Al governo, dal 19 maggio dell’anno precedente, c’è un debole ministero Zoli, un monocolore democristiano senza maggioranza prestabilita in Parlamento. Deve fungere da soluzione temporanea sino alle elezioni, previste per fine legislatura nel 1958. Porterà infatti faticosamente a compimento la sua funzione, durando sino al 19 giugno.
Ma il prezzo di questi frequenti governi di transizione, detti anche governi ponte o balneari (per la loro frequenza in estate), è sempre lo stesso: un sostanziale blocco delle politiche di lungo respiro, sostituite da poco più della mera amministrazione quotidiana.

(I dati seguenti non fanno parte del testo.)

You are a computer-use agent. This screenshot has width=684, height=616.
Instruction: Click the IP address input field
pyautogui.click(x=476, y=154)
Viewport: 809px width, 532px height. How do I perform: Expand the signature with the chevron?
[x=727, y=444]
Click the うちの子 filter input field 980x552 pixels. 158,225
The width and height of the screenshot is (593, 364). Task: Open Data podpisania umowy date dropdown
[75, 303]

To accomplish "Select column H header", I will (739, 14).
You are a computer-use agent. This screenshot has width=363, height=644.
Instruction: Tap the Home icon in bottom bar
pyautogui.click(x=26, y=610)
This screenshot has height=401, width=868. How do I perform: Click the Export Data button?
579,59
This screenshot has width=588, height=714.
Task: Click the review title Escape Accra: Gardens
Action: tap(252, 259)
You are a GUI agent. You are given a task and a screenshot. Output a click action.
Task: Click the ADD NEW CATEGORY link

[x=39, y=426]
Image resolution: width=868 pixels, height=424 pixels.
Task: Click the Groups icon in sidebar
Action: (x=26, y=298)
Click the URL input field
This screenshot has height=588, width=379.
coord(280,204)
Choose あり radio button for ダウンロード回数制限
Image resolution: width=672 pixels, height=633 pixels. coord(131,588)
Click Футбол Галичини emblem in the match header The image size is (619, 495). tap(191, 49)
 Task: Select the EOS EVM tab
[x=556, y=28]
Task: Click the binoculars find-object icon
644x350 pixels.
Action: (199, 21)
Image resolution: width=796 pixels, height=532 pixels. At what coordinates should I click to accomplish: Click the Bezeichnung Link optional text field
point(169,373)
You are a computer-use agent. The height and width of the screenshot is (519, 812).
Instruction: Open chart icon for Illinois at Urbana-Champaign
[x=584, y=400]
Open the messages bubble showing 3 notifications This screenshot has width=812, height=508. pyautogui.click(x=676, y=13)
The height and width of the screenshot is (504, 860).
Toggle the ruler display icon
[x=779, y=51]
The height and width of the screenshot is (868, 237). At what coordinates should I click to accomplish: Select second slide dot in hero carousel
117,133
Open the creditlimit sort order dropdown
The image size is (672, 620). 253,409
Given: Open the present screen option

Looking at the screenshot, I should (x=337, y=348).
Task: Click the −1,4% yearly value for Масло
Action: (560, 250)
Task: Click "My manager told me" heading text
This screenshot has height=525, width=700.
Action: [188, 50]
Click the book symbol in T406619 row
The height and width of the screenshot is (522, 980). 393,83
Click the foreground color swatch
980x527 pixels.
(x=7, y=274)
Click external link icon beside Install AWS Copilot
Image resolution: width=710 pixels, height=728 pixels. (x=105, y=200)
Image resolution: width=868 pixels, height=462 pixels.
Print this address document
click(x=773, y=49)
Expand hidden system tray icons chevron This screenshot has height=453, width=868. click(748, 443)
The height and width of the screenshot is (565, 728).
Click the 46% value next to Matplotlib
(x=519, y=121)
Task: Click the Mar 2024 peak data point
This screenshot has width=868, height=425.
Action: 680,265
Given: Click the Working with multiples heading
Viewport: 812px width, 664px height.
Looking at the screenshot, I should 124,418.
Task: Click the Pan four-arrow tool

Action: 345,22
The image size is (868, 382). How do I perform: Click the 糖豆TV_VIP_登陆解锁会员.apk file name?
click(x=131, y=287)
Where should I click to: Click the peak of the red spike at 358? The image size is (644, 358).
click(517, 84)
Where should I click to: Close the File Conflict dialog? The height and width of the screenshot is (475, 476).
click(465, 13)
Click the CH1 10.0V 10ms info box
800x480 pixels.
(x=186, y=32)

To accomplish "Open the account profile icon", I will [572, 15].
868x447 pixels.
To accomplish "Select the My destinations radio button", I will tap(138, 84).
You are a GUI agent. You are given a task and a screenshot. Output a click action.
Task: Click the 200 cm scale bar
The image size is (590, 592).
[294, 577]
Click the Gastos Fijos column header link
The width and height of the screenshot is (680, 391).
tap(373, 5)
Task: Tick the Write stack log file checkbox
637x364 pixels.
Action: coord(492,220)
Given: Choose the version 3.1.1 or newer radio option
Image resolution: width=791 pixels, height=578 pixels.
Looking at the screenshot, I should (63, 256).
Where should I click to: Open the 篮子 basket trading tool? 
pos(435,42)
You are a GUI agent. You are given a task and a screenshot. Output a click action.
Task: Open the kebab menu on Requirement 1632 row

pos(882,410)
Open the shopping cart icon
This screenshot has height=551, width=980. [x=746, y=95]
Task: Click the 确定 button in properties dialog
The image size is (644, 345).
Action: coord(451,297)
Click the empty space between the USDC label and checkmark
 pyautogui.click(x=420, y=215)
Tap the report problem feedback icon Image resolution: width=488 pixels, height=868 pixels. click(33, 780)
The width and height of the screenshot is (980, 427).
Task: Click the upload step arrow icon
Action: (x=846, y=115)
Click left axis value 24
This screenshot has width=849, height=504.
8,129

L’insofferenza di La Malfa, che nel febbraio 1957 ha ritirato dall’allora governo Segni la delegazione repubblicana (poi seguito in maggio da un analogo ritiro dei socialdemocratici), traspare qui chiarissima. Così come si intravede il suo pessimismo di fondo (o forse piuttosto realismo) sulle carenze endemiche che egli intravede nel sistema dei partiti in Italia e specificamente nella Dc, che ne rappresenta l’asse centrale.
- Lei ha accennato a processi involutivi nella vita politica italiana. Quali?
A parte il fatto della crescente influenza clericale, prenda il terreno economico e sociale. Proprio oggi ho scritto un articolo sul programma democristiano. In esso c’è l’abbandono totale del Piano Vanoni come prospettiva.
E ho parlato della esperienza del ’50-’53. Quella esperienza parziale, la riforma agraria, la riforma tributaria ecc. portò Vanoni, che era un uomo aperto, per lo meno alla configurazione di una spinta generale.
Il Piano Vanoni non è che la conseguenza di esperienze parziali. Noi avevamo una conoscenza culturale del problema meridionale. Abbiamo fatto l’esperienza della Cassa per il Mezzogiorno, ma poi ci siamo accorti che il problema delle aree depresse non è un problema soltanto meridionale, è un problema generale del Paese. (…) Il Piano Vanoni era il punto di arrivo di un’esperienza di governo molto interessante.
- Lei pensa che il programma Dc rappresenti un abbandono di tutto ciò?
È rimasto solo il titolo. Ma ci sono altre cose gravi. Nel programma si dice che un’azienda statale deve essere limitata attraverso la presentazione di una legge per ogni sua nuova creazione. Questo equivale a confessare che non abbiamo un potere esecutivo capace neanche di controllare un’azienda statale (…).
- Lei è pessimista…
Cosa vuole, questa società italiana sembra aver perduto ogni prospettiva. Si tiene i grattacieli di Milano e i bambini e i cani randagi che dormono insieme a Cutro. (…) Fa la polenta statalismo-antistatalismo così a vuoto, affidandosi alla cultura economica di un don Sturzo, oppure alle escogitazioni di un Malagodi, che ha fatto tutta la sua carriera in un’azienda controllata dallo Stato come la Banca commerciale.
Il campo profughi di La Malfa e Cattani, in “Il Giorno”, 30 aprile 1958.